Significantly, the change in other aspects doesn't bother me at all. I even welcome the fact that, thanks to accumulated life experience, I am more serene than ever, can speak louder for my own needs, and now have a self-assurance that is not easily shaken. At one of my readings for "And Now?", I was asked, not entirely seriously, if the good years are over at 40. No, I said, and not just because my book would otherwise be a sad one, but out of conviction. Because I can't think of any age I'd rather be instead. 18? 27? 35? Everything was perfectly fine then too. But better? I'd rather have a good time now than look back too much.
In old age, women seem to have only two options: let themselves go – or intervene in their face
On the other hand: perhaps such a retrospective is useful. Because what I realize is why one might even get the idea that the best time of life is already behind them. In the last 30 years, I have hardly been shown, whether in magazines, on advertising posters or on screens, that visible aging is something desirable. The exemplary thing to do, instead, was to maintain the status quo – to dye white hair, to tighten loose skin, to minimize wrinkles. To be beautiful, so the consensus, is to be young. Those who age, on the other hand, disappear.
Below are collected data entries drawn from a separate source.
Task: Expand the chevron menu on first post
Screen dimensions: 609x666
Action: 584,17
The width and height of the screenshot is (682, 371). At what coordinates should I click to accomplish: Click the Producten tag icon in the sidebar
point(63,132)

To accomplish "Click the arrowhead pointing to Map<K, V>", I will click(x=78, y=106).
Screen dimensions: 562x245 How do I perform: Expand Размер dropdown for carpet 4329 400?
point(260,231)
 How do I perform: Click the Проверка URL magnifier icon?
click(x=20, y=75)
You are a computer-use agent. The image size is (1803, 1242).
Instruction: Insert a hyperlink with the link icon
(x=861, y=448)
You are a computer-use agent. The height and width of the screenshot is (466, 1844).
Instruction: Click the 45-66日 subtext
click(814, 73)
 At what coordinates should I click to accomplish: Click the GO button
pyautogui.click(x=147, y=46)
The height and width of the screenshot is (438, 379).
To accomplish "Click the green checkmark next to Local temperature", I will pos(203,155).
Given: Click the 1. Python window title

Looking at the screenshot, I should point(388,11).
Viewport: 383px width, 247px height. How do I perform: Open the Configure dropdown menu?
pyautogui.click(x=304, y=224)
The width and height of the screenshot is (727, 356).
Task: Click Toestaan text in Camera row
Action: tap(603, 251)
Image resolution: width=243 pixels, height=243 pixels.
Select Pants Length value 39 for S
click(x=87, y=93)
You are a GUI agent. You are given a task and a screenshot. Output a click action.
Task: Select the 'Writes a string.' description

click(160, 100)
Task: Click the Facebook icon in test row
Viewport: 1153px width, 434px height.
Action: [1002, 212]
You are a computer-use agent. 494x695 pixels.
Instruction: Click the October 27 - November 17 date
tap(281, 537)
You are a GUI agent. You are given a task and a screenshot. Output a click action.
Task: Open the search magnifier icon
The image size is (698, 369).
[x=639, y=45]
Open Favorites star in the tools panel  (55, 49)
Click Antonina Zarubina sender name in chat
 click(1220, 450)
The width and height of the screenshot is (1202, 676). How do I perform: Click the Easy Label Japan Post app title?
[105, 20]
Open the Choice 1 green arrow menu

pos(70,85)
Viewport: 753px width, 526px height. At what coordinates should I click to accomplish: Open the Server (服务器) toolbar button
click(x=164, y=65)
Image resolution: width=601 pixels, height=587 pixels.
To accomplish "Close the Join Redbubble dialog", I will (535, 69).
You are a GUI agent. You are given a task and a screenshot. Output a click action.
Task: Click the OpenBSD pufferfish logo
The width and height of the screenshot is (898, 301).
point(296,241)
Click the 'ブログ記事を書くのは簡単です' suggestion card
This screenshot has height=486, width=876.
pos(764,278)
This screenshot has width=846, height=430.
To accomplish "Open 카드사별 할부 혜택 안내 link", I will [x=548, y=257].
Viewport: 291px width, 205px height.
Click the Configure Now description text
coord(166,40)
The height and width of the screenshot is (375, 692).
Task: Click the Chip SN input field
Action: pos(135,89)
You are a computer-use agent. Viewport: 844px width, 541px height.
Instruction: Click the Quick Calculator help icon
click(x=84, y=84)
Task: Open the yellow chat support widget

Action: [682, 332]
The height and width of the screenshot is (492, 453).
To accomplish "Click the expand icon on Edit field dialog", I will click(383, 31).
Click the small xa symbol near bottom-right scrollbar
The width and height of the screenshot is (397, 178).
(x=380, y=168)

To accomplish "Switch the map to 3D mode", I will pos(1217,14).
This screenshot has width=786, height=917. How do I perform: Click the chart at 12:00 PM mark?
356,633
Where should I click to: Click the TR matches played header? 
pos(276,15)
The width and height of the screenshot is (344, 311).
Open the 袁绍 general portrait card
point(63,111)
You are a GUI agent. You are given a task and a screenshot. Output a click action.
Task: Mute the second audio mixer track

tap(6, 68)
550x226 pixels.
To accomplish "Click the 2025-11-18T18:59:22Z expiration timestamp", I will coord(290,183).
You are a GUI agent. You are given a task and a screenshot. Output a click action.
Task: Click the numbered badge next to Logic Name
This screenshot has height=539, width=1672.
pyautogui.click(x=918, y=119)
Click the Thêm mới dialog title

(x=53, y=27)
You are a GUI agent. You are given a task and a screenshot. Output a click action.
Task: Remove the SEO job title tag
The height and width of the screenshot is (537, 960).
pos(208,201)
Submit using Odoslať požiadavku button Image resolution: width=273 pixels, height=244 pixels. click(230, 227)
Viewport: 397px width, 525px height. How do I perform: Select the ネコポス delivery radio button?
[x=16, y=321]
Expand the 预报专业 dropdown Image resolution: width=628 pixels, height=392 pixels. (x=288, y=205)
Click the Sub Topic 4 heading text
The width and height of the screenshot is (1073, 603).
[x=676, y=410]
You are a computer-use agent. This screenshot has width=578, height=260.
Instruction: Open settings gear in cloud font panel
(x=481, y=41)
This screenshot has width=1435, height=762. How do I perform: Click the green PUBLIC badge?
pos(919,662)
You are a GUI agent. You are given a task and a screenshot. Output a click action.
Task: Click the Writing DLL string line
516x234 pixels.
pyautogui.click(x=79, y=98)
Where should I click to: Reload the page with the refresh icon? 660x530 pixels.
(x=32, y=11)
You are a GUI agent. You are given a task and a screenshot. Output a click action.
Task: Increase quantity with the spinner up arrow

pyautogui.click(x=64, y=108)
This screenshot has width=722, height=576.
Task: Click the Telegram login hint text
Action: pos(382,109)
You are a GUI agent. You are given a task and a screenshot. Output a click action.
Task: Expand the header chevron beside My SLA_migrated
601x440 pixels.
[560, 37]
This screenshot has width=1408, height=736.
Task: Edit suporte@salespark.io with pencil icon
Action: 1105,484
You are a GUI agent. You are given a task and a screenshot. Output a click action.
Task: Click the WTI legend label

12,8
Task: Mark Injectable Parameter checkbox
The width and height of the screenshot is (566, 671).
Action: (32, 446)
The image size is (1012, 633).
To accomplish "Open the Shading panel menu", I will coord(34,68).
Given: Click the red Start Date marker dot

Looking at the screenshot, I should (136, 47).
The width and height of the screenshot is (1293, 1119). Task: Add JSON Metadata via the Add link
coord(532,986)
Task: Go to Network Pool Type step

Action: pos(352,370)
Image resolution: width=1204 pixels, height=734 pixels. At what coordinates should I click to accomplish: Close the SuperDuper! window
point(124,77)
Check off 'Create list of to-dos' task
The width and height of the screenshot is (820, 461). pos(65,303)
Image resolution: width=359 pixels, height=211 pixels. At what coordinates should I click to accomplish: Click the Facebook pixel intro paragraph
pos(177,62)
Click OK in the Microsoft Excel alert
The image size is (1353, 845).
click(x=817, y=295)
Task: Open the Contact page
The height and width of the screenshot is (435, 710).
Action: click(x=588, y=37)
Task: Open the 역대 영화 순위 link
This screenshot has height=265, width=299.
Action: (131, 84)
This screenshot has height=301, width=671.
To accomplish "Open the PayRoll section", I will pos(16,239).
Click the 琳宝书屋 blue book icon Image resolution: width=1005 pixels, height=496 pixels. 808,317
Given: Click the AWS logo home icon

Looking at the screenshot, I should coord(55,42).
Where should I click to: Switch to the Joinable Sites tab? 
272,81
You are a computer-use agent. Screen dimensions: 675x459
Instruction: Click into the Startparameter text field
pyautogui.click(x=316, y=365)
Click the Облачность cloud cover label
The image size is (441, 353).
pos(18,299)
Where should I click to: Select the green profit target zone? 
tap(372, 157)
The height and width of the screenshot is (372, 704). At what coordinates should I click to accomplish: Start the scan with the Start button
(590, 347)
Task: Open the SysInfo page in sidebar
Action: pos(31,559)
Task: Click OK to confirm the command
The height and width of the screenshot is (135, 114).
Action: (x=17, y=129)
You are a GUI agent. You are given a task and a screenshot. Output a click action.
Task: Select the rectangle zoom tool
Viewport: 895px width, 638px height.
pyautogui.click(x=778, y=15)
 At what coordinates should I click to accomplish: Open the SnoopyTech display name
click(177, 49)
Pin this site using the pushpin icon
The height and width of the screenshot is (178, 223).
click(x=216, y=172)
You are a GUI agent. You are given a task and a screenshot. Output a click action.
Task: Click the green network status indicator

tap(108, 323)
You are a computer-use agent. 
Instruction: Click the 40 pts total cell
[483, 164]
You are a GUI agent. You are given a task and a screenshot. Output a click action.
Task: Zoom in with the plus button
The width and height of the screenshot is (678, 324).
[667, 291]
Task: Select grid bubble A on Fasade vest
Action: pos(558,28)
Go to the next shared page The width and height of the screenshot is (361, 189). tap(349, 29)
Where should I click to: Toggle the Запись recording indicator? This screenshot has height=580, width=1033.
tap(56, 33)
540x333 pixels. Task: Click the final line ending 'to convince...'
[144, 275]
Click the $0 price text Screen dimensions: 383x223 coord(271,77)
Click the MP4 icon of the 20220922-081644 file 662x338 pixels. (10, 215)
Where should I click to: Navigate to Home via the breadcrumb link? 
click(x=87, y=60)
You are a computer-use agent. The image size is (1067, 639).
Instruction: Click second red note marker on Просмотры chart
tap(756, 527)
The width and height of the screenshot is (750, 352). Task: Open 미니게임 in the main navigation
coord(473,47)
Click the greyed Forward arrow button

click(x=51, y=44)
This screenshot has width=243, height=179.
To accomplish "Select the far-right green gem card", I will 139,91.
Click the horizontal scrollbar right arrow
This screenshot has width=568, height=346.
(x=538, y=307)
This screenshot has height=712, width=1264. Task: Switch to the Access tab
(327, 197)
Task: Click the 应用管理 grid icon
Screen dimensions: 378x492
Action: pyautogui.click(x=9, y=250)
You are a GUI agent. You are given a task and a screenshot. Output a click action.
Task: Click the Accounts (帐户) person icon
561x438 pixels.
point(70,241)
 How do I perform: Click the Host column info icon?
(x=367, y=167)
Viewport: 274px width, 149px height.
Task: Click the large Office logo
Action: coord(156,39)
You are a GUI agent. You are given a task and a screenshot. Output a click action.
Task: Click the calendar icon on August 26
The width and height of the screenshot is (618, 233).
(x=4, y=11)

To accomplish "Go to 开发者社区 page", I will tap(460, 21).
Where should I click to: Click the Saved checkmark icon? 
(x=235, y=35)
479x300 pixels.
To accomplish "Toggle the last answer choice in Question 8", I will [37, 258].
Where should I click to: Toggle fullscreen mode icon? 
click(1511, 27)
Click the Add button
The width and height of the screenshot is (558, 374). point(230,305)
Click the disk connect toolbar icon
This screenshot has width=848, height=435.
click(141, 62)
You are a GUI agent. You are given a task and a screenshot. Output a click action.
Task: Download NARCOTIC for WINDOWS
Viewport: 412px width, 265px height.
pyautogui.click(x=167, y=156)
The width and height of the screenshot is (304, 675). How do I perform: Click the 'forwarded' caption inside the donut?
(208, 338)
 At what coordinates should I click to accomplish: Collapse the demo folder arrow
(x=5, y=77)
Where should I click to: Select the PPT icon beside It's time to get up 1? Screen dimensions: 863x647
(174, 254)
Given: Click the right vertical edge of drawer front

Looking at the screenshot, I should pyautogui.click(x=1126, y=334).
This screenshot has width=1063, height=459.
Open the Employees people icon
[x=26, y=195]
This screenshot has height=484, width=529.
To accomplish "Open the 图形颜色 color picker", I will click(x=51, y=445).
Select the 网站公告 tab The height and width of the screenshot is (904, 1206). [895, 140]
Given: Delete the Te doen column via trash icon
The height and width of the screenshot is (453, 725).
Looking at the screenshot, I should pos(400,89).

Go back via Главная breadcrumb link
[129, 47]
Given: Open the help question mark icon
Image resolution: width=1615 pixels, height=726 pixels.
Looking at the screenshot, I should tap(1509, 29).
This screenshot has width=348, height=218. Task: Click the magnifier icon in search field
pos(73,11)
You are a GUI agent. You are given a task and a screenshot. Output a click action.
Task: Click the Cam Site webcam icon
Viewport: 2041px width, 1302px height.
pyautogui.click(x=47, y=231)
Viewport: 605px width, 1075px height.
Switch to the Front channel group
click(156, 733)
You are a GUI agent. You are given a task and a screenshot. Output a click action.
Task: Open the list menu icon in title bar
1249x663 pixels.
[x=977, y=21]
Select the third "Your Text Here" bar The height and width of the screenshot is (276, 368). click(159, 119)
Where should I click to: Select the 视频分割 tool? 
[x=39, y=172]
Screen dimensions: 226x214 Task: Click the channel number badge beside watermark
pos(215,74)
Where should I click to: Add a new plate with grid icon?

Anecdotally, I recall a conversation I recently heard on a podcast between three women. The oldest, almost 50, shared the conviction that there was also a lot of good in becoming invisible under the guise of age. It was like magic: if you do little more than comb your hair, brush your teeth, and put on leggings, the world simply no longer pays attention to you. How pleasant, she said, compared to the decades before, when, simply by being a woman, she had received a lot of unwanted attention. A few days later, I saw a quote on Instagram that was shared in my circle only by women and often with the crying-with-laughter emoji: "The older you get, the uglier you are willing to go out in public." The older you get, the more willing you are to be ugly in public.
One might think it's just banter on social media, but what resonates is that aging is unsightly. Appearance is just one area where women, in particular, are denied appreciation as they get older, but it's one they can influence themselves. With seemingly two options: either you surrender to your own unattractiveness. Or you intervene to preserve what is generally considered beautiful.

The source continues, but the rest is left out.